Reproduce the entries from the line containing "Close the Terminal panel" through the end of the entries, both ends included, substituting "Output" for "Terminal" and leaving everything else unchanged. Omit the pictures from your answer.
___ RECORDS SHOWN ___
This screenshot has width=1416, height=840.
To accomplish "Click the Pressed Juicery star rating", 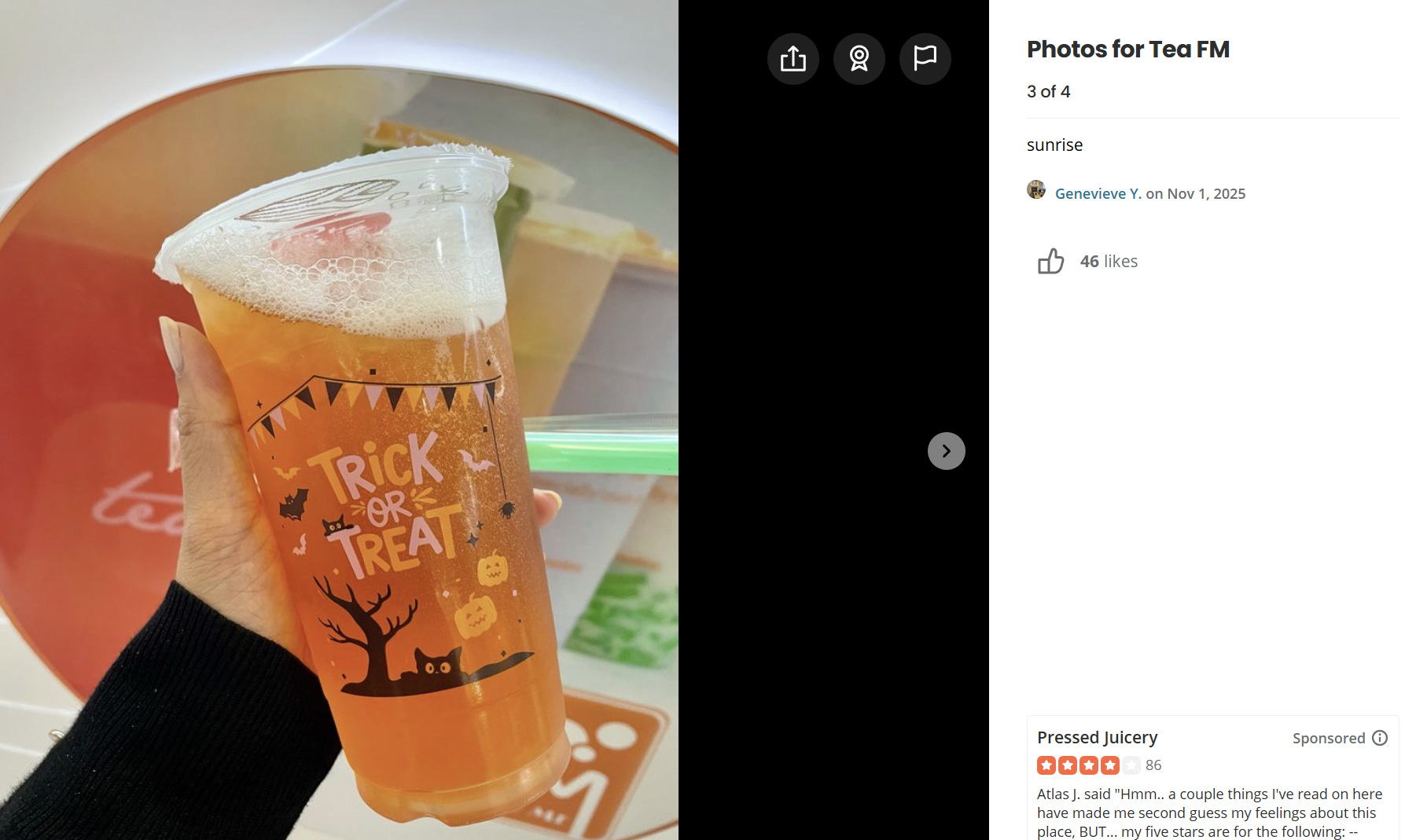I will click(1088, 765).
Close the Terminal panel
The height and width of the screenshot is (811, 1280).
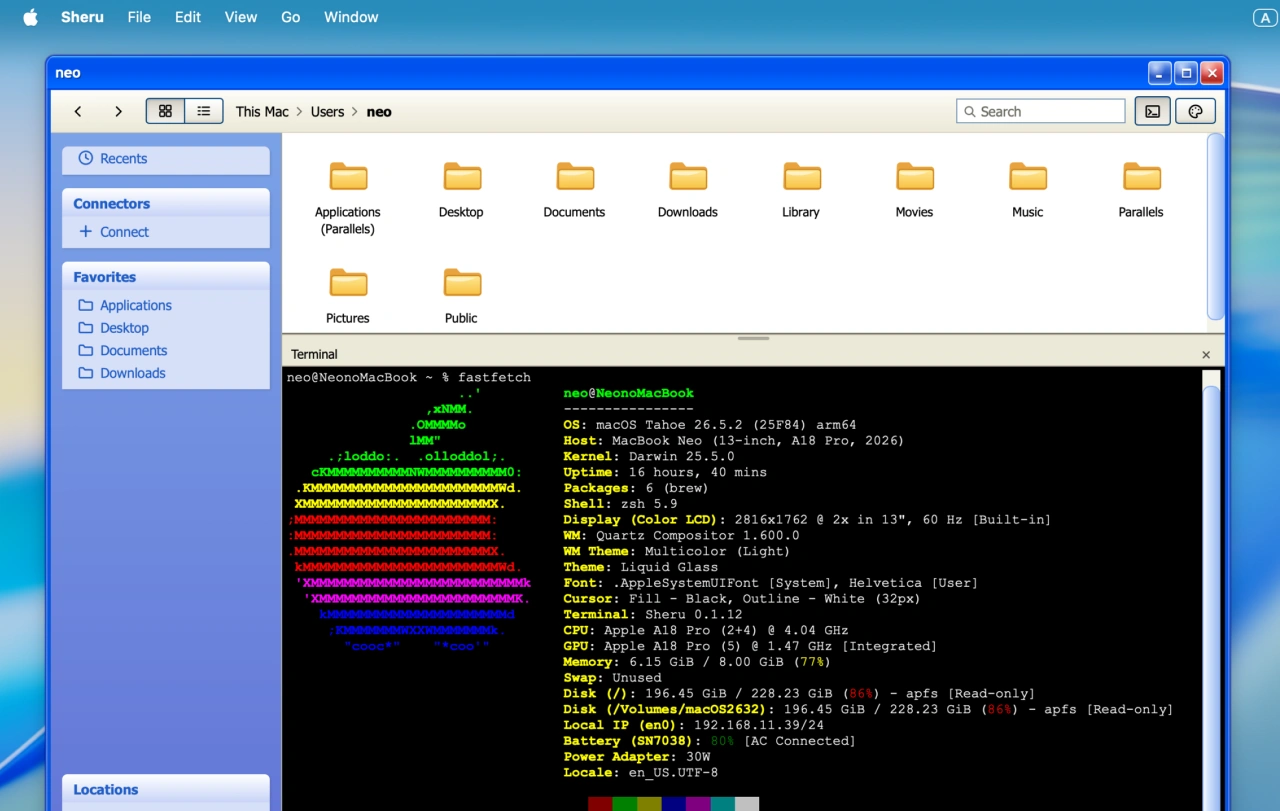[1206, 355]
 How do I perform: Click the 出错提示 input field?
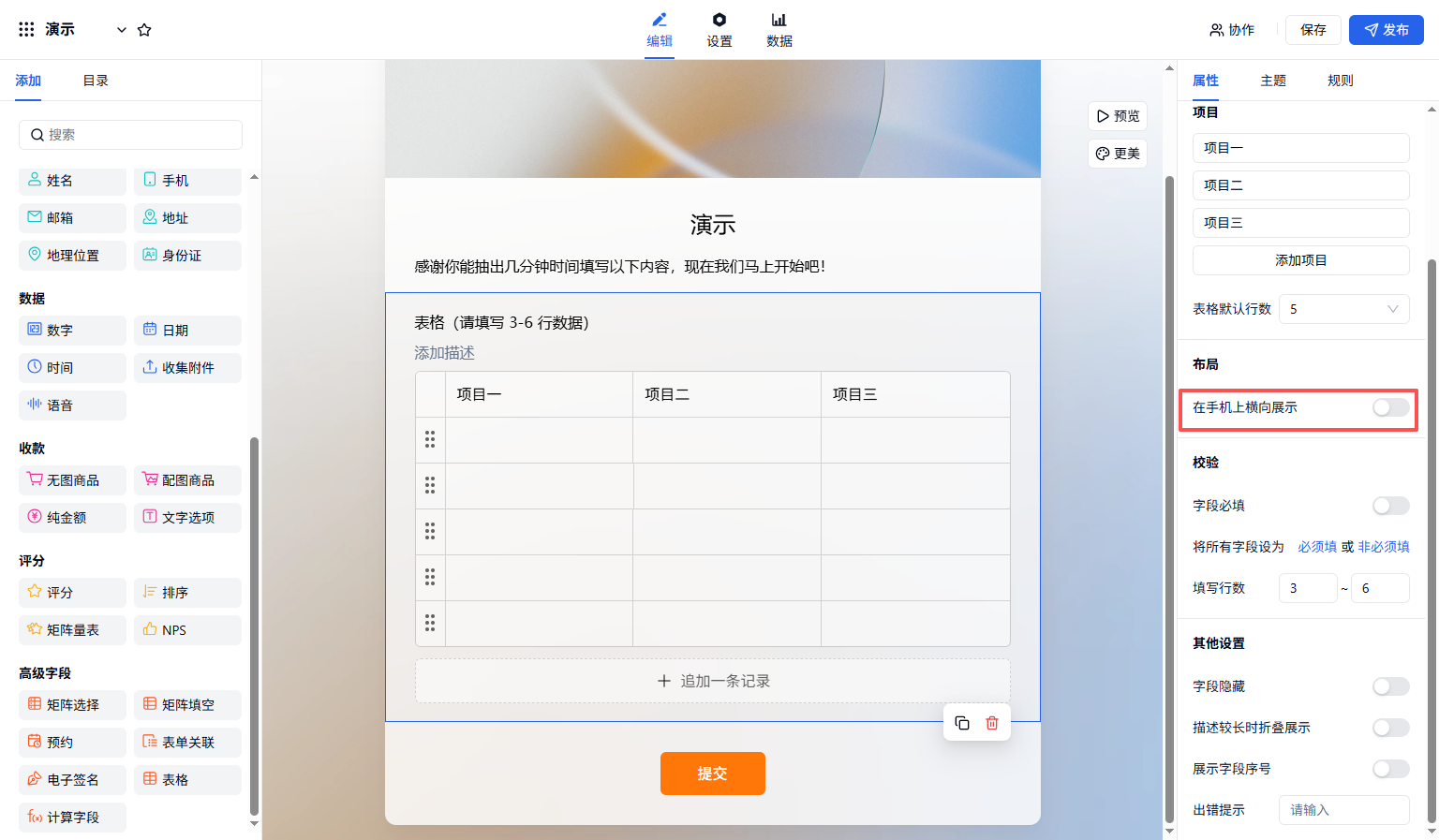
___
■ EXERCISE ANSWER
Close the Output panel
The height and width of the screenshot is (811, 1280).
[1206, 355]
 How do I perform: Click the 出错提示 input field?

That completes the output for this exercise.